Le syndicat reproche entre autres à l'employeur d'avoir mis plus de quatre heures pour retirer les deux employés du lieu de l'accident.
Rick Sader, un chef de train du Canadien Pacifique, explique que ses collègues qui percutent un véhicule à un passage ferroviaire vivent une expérience traumatisante.
Ils voient le véhicule sur la voie, mais ils ne peuvent rien faire pour l'éviter. Les conducteurs ne peuvent qu'attendre l'impact et espérer que personne ne soit blessé.

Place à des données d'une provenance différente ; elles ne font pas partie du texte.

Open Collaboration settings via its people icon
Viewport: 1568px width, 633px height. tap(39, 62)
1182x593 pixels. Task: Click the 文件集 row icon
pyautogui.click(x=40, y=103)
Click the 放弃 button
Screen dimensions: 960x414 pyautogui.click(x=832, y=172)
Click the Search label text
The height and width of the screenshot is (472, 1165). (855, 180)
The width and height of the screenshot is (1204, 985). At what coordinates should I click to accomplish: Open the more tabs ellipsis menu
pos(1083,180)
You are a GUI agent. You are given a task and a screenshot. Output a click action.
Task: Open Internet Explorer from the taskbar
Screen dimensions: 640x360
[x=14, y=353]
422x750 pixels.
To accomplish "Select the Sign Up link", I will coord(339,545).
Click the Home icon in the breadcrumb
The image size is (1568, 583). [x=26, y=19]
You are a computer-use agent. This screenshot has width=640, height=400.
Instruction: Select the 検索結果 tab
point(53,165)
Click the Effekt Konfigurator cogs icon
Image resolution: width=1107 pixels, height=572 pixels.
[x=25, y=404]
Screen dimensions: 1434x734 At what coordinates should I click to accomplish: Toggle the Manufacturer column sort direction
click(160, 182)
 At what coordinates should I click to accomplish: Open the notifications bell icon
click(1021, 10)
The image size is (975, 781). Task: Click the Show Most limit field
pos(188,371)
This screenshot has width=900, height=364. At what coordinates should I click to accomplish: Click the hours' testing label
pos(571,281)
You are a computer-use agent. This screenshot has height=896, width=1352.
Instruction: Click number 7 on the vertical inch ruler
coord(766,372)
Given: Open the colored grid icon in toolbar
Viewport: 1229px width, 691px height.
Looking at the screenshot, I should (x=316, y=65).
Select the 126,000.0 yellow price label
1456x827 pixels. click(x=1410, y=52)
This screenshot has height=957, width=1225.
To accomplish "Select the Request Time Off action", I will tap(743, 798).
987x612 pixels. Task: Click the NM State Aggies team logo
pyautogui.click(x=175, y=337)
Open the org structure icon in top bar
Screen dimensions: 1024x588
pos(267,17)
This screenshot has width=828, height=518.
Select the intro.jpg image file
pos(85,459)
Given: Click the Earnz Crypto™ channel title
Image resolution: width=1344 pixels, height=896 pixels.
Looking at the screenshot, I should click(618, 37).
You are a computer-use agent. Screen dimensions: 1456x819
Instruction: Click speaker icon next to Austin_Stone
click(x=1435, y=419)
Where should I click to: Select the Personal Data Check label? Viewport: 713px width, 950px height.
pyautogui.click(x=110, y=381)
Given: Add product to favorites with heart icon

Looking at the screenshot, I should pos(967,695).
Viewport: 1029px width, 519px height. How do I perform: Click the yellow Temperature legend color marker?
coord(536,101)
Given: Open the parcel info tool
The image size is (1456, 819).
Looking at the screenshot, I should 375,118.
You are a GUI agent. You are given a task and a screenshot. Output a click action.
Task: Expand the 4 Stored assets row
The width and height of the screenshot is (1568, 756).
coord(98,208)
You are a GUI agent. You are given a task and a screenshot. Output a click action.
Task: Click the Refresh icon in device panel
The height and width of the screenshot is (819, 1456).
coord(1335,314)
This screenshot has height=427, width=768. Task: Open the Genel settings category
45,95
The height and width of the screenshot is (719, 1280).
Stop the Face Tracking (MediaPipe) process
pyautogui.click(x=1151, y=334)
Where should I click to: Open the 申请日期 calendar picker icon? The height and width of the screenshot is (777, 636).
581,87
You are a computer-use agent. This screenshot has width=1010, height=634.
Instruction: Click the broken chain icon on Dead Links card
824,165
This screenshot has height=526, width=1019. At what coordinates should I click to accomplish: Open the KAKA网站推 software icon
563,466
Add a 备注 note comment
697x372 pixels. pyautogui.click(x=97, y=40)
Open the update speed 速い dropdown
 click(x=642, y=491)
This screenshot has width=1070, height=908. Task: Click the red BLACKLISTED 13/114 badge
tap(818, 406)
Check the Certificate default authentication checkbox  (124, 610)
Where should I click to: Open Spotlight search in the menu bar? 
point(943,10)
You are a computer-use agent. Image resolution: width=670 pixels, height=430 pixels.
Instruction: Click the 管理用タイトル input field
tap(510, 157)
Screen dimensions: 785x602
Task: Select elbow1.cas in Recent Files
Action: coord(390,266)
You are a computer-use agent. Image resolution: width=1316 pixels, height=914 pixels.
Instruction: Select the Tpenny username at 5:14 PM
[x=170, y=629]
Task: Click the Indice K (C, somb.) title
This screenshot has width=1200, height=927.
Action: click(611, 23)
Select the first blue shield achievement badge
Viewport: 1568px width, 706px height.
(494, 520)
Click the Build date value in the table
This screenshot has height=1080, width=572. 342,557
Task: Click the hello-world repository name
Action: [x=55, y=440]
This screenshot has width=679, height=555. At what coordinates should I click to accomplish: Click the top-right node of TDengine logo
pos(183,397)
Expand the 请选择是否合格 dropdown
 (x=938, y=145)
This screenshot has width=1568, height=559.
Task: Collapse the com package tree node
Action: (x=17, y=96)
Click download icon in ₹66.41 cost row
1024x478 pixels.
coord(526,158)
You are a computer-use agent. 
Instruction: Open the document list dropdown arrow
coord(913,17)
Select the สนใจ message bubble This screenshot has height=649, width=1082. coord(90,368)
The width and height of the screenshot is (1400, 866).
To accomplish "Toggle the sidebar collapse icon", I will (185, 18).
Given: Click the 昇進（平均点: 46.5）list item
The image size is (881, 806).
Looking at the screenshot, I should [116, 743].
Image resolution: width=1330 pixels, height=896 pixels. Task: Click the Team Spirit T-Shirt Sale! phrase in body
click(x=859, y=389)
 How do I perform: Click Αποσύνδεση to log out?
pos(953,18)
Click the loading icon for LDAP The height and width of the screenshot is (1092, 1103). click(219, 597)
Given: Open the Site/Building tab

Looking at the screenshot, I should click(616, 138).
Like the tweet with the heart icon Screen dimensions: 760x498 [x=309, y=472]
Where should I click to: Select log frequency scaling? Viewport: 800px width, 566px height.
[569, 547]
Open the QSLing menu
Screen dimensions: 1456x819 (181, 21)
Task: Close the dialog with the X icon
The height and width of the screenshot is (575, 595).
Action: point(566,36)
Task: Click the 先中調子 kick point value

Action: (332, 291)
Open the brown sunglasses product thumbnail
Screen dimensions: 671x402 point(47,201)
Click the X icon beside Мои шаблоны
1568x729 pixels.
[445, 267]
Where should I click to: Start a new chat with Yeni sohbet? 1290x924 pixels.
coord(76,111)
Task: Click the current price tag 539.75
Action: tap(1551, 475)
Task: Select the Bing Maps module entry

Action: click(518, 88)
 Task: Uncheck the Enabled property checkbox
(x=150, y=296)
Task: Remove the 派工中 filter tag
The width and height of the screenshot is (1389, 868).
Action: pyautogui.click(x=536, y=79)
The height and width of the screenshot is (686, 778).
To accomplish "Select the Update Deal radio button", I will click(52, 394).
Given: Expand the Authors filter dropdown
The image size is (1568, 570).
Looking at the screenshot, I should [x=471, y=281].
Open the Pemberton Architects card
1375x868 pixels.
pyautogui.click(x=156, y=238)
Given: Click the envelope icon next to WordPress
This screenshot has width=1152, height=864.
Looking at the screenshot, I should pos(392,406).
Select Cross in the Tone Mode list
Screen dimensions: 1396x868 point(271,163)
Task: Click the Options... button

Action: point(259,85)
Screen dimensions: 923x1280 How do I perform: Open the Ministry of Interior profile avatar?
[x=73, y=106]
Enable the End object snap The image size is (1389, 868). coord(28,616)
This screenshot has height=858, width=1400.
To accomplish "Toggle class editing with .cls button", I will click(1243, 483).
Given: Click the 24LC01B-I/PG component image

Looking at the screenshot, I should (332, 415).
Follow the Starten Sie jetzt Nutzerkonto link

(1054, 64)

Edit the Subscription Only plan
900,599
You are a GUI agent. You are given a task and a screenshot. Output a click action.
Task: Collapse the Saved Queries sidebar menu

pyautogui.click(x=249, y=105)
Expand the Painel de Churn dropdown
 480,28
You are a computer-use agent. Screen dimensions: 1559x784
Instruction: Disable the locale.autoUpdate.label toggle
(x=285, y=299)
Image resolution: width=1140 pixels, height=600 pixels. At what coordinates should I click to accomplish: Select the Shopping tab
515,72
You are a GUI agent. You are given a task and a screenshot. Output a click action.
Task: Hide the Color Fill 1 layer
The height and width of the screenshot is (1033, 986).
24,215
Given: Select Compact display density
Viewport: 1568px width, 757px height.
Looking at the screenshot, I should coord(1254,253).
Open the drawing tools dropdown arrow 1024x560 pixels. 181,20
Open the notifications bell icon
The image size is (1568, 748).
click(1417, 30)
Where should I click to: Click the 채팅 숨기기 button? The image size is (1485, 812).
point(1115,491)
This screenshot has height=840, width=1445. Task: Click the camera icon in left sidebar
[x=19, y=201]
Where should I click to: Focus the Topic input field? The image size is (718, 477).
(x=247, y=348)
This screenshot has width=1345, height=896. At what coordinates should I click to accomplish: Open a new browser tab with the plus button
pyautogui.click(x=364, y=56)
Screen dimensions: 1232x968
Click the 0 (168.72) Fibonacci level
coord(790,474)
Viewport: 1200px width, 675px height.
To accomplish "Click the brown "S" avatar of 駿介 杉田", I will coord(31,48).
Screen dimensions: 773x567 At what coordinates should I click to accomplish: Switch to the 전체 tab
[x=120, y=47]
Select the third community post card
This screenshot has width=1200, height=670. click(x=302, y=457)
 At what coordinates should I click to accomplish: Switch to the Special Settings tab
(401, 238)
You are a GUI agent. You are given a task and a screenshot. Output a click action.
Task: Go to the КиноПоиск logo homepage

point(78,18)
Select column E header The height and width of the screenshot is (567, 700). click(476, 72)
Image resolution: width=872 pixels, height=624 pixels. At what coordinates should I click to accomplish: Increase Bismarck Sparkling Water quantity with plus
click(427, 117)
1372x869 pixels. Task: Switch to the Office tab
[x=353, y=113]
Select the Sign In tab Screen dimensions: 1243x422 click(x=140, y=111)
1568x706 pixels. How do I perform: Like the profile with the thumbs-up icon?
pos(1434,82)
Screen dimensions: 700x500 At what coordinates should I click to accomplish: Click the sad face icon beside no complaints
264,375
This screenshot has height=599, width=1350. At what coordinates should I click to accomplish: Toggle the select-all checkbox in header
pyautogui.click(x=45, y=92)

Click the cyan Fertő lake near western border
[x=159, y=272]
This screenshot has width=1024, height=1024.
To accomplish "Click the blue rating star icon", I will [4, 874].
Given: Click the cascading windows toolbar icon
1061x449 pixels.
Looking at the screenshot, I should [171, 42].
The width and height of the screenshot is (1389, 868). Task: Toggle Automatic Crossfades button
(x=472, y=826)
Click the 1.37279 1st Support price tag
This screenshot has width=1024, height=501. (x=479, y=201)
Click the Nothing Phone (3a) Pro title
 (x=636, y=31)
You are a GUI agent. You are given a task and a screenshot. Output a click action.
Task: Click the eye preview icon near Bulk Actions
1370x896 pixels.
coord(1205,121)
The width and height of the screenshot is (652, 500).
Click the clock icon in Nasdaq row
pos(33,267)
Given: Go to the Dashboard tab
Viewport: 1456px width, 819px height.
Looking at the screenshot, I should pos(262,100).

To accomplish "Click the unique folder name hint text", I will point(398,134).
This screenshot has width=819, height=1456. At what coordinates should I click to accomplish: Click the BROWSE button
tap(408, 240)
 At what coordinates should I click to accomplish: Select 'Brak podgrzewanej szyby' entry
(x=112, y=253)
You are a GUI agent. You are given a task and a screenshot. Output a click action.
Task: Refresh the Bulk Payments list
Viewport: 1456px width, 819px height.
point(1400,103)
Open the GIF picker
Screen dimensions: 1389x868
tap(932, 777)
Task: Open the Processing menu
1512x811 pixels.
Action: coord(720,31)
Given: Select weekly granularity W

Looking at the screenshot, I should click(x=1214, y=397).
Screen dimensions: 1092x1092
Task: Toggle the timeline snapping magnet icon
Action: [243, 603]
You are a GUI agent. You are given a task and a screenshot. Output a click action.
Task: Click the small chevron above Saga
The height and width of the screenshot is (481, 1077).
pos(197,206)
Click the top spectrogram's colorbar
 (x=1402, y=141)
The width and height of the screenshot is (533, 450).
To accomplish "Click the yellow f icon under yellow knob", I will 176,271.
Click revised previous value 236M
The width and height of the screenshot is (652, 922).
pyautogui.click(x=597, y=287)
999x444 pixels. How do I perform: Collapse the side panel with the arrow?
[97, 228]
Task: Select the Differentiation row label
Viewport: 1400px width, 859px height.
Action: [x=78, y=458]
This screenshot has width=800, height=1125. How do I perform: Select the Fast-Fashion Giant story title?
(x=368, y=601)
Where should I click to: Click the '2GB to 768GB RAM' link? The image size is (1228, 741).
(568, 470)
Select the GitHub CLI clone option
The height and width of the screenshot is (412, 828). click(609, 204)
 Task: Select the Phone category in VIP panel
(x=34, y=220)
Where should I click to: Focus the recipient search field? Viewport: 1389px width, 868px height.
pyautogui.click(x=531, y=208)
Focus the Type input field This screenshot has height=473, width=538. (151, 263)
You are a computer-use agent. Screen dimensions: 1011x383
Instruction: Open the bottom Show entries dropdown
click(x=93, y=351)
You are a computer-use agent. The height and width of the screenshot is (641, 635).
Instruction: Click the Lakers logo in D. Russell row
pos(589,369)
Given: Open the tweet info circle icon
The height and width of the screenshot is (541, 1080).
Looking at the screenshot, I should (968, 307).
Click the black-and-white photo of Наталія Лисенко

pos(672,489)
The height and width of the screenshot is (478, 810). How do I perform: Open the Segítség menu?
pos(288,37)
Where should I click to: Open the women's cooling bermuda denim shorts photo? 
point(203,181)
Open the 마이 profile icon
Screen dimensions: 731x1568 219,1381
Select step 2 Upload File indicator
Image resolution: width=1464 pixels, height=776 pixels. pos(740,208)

Selon le directeur législatif des Teamsters, les conséquences psychologiques pour les employés sont plus importantes lorsqu'on laisse passer une longue période de temps avant de les évacuer.
Les chefs de train peuvent souffrir de troubles anxieux, de peur chronique, d'insomnie, ou même d'amnésie, tous des symptômes d'un stress post-traumatique.
Toujours selon le syndicat, les compagnies ferroviaires ne laissent que 24 à 72 heures à leurs employés pour retourner au travail ou demander un arrêt de travail.
Le Canadien Pacifique refuse de commenter sa politique de prise en charge des travailleurs.
Sa porte-parole souligne cependant qu'un service d'aide à distance est mis à la disposition de ses travailleurs.